Capital Gains Tax Reliefs Flashcards
Principal Private Residence
A taxpayer’s only or main residence, including grounds or gardens totalling up to half a hectare or such larger area as is required for the enjoyment of the house having regard to the size and character of the house.
PPR: More than one residence
Only one PPR allowed. Spouses / partners may only have one PPR between them.
If 2+ properties elect which is to be PPR within 2 years of acquisition of second property.
PPR: Deemed occupation
- The last 18 months if the property has been PPR at some time. Even if the individual has another PPR during this period.
The following only count if no other PPR
- Any period (or periods added together) of up to three years (36 months) absence for any reason.
- Any periods of absence during which the individual was required by his employment to live abroad
- Any period (or periods added together) of up to four years (48 months) during which the individual was required to live elsewhere due to his work so he could not occupy the property.
The periods of absence must usually be preceded by a period of actual occupation and followed by actual occupation. However, not required to resume residence in last two situations if terms of employment require him to work elsewhere.
PPR - Business use
If part of the property is used EXCLUSIVELY for business purposes, the gain attributable to that part of the property will not be given PPR relief.
PPR - Break down of marriage
If owner ceased to live in the property disposes of his interest to the other party. In this case still deemed to be in occupation provided
- the other party continues to live in the property and
- the owner who has left has not made an election to treat another property as PPR.
PPR - Letting relief
If a property has been occupied as a PPR letting relief may be available for that part of the gain that does not qualify for PPR.
Letting relief is the lowest of
- letting gain
- PPR relief
- £40,000
Roll over relief - basic
Replacement of business assets relief defers payment of tax on gains because the proceeds from selling one asset are reinvested when a replacement asset is acquired. The logic is that the taxpayer has insufficient funds to pay the tax. The gain on the disposal of the old asset is rolled over into the base cost of the new asset.
Who is roll over relief available for?
individuals (sole traders and partners) and companies
Conditions for roll-over relief
Both the old asset and the new asset must be qualifying business assets.
Qualifying assets include:
- Land and buildings (occupied and used for trade purposes)
- fixed plant and fixed machinery
- Goodwill (sole traders and partners only - NOT COMPANIES)
The old and new asset do not need to be the same type of asset.
Roll over relief: qualifying time period
the new asset must be acquired during a qualifying time period of one year before and three years after the date of disposal of the new asset
Roll over relief: claim must be made…
within the later of four years of the end of the tax year (accounting period for companies) in which the gain is realised or the new asset is acquired.

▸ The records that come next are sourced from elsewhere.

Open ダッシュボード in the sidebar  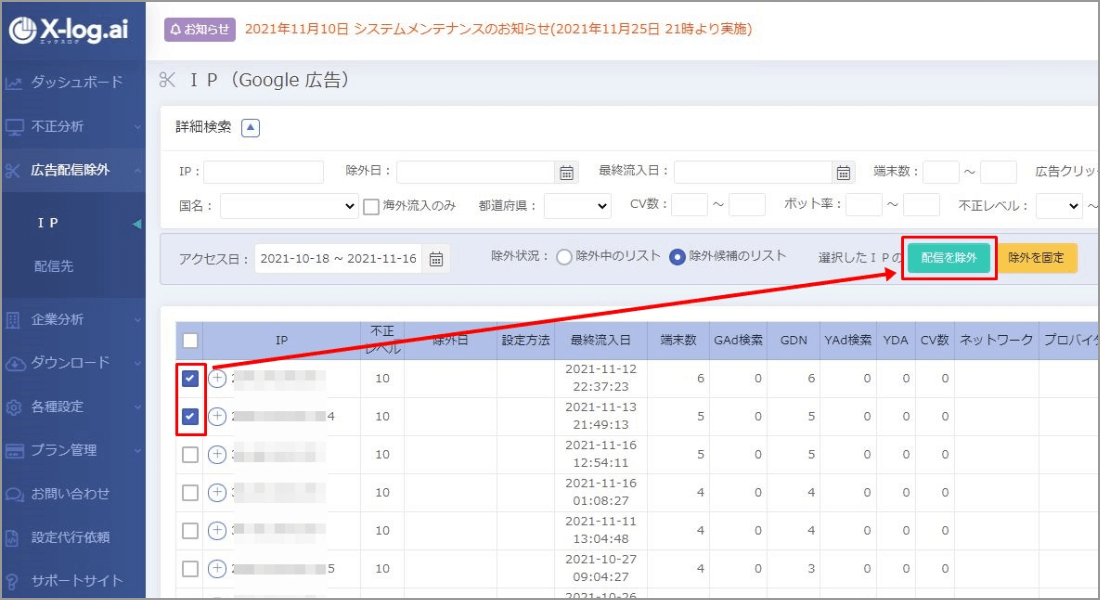point(76,82)
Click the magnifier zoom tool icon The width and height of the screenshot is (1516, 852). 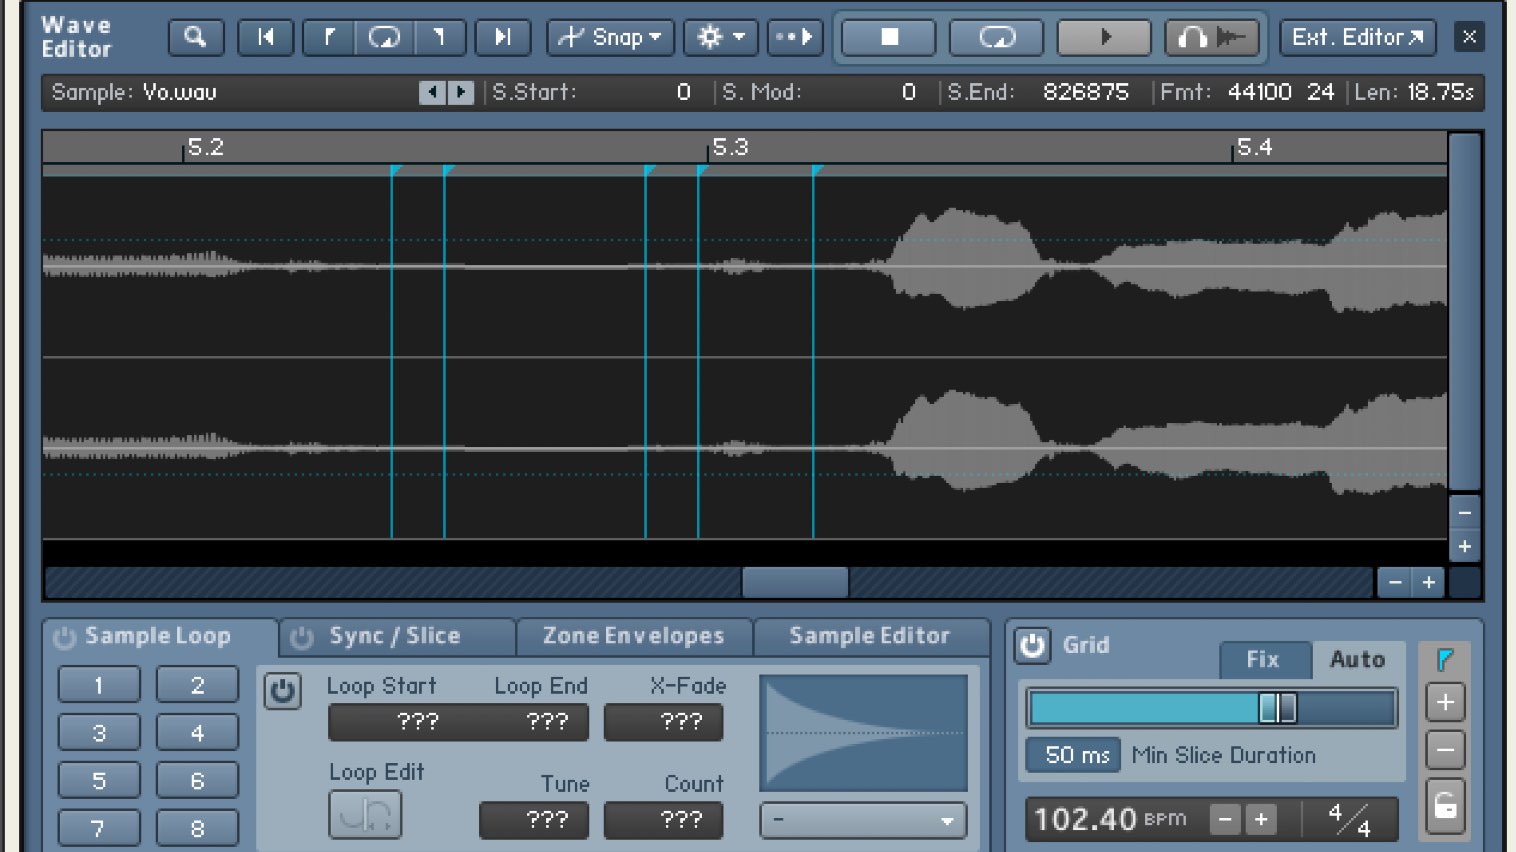(x=196, y=38)
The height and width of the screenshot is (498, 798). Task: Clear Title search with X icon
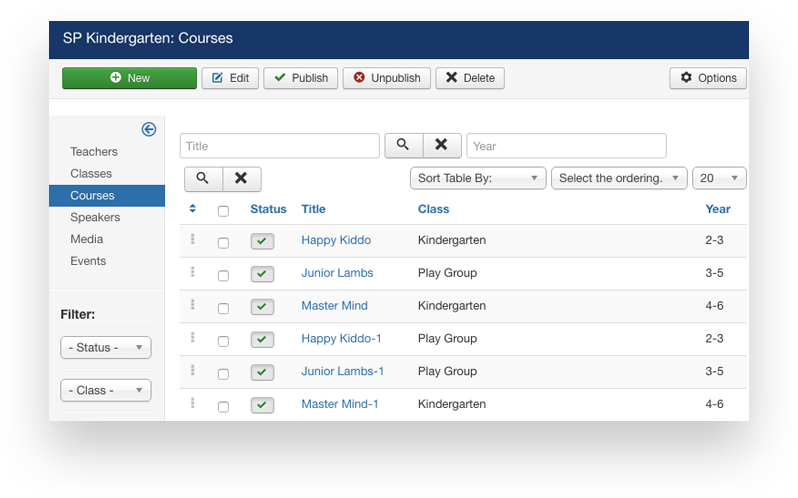[x=441, y=146]
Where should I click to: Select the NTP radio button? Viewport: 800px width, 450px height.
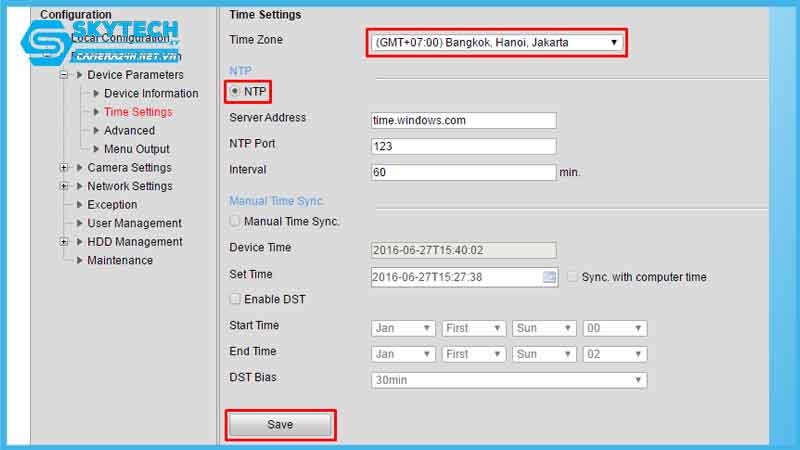coord(235,91)
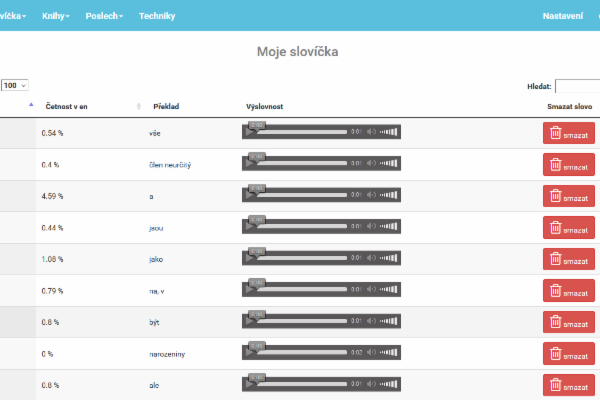This screenshot has height=400, width=600.
Task: Play pronunciation audio for 'člen neurčitý'
Action: (x=250, y=164)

Rollover relief: how to calculate
1) calculate the gain
2) proceeds x
reinvested(x)
———
Taxed now x
The proceeds become the base cost of the new asset for future disposal..

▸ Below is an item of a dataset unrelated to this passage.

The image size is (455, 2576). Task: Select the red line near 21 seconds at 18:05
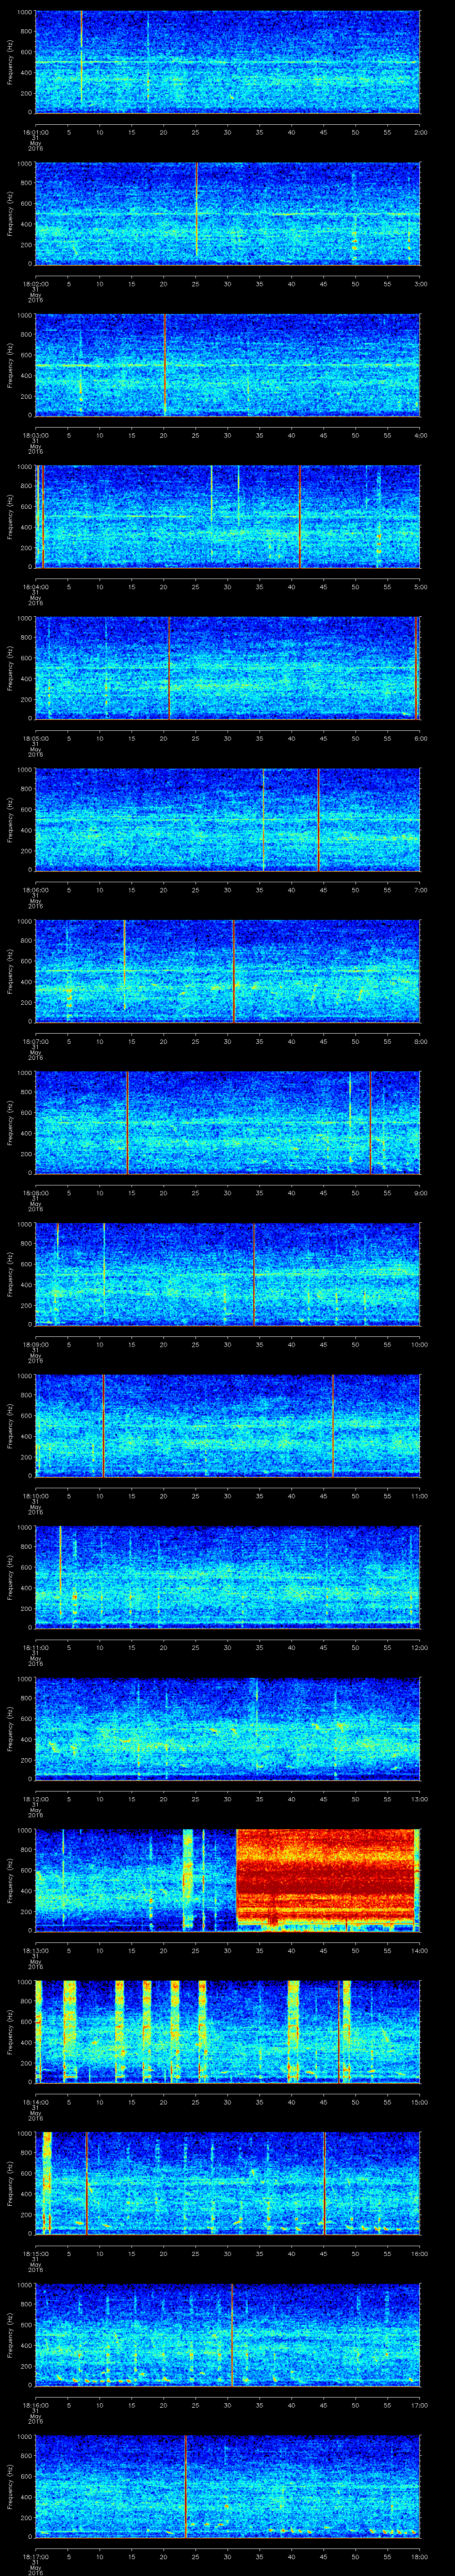click(x=169, y=668)
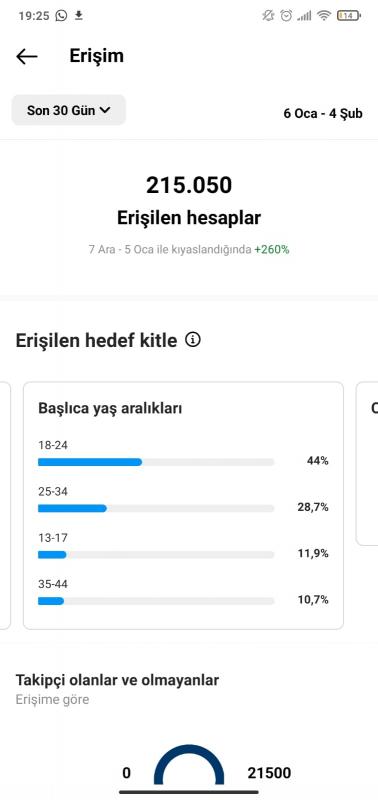This screenshot has width=378, height=800.
Task: Show the next audience card on right
Action: (x=367, y=463)
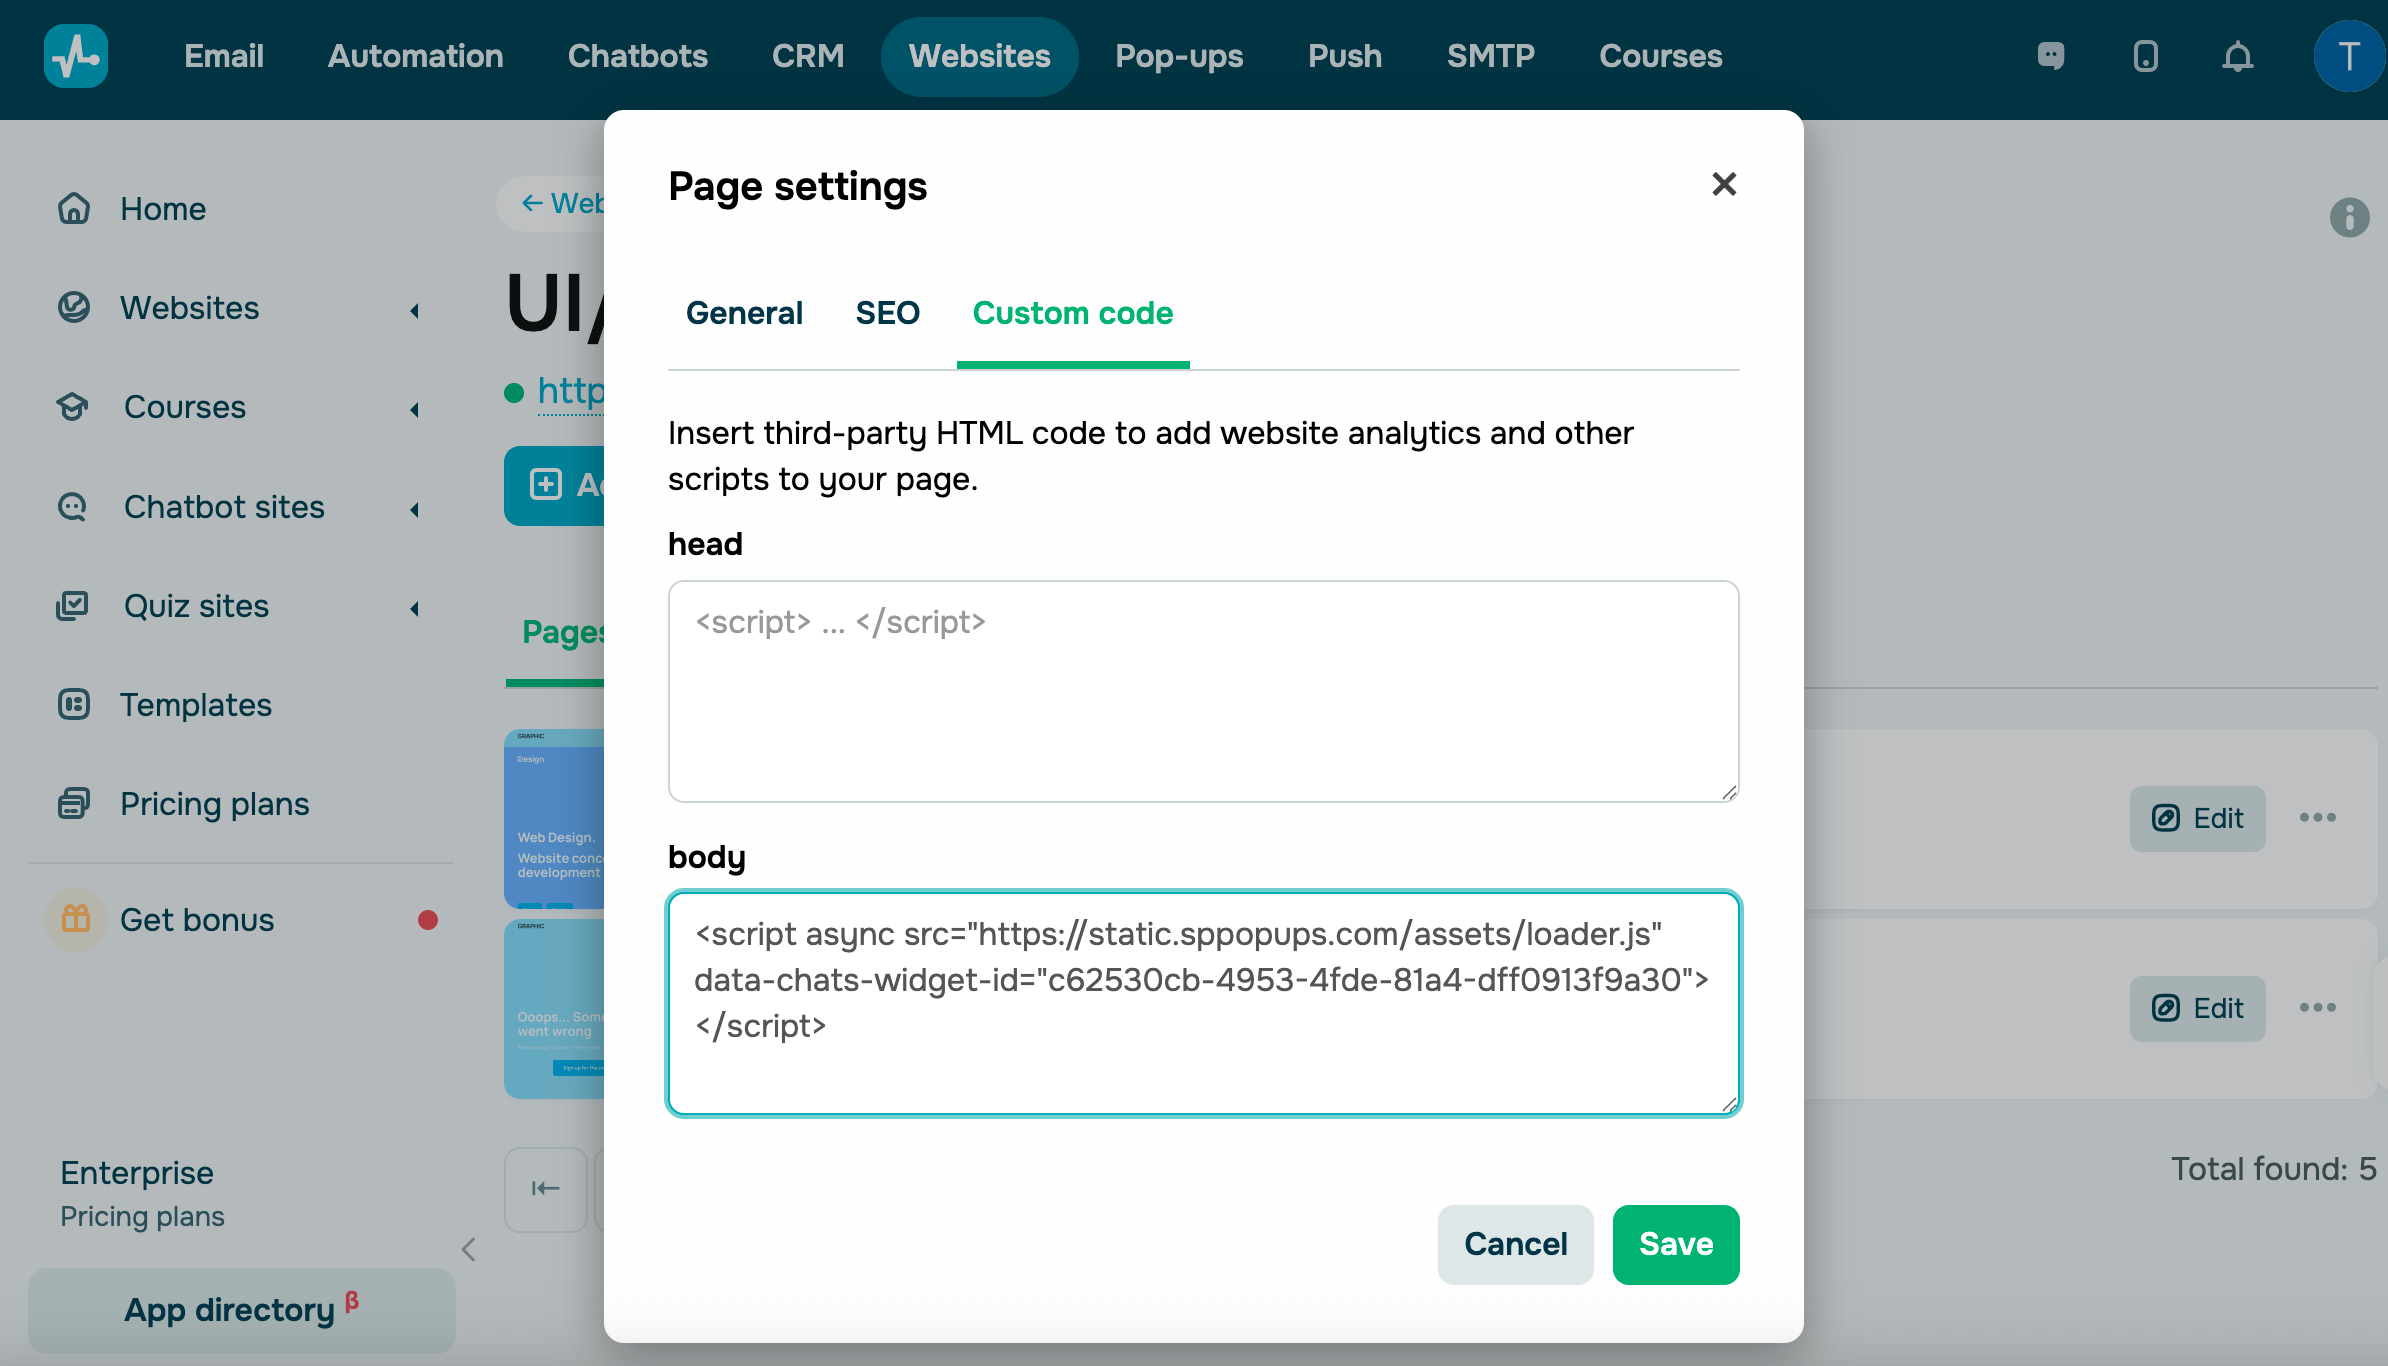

Rollover relief: non business use
When an asset has non-business use, relief is only available on the business element of the gain
Technique: have two columns - one for non business and one for business and apportion disposals and costs. Rollover relief is a separate working and is proceeds of the business element less cost of replacement factory.
Rollover relief: depreciating assets
Where replacement asset is a depreciating asset, the gain is not rolled over by reducing the cost of the replacement asset. Rather it is deferred until it crystallises on the earliest of:
1. the disposal of the replacement asset
2. ten years after the acquisition of the replacement asset
3. The date the replacement asset ceases to be used in the trade.

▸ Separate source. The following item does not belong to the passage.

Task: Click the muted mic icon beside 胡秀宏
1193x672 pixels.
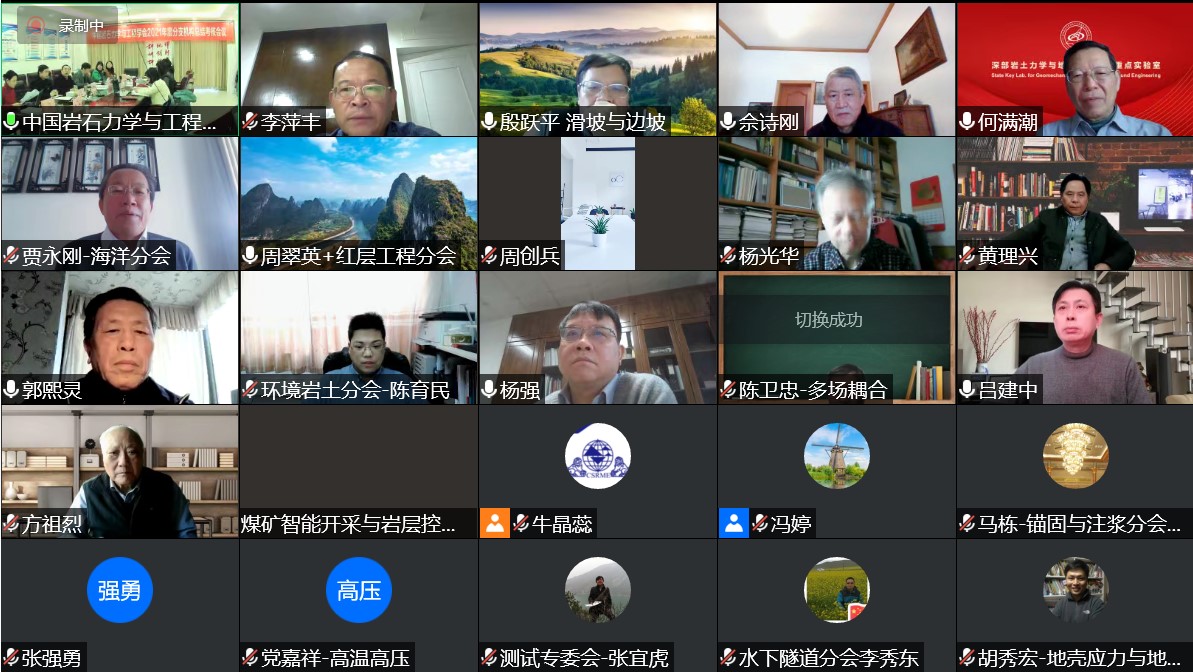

An asset is a depreciating asset if it is, or within the next ten years will become, a wasting asset (ie an expected life of 60 years or less)
Rollover relief: Free parking
Where a gain on disposal of asset 1 is deferred against a replacement depreciating asset (asset 2) it is possible to transfer the deferred gain into a non-depreciating asset (asset 3) provided the non depreciating asset (asset 3) is bought before the deferred again on asset 2 has crystallised.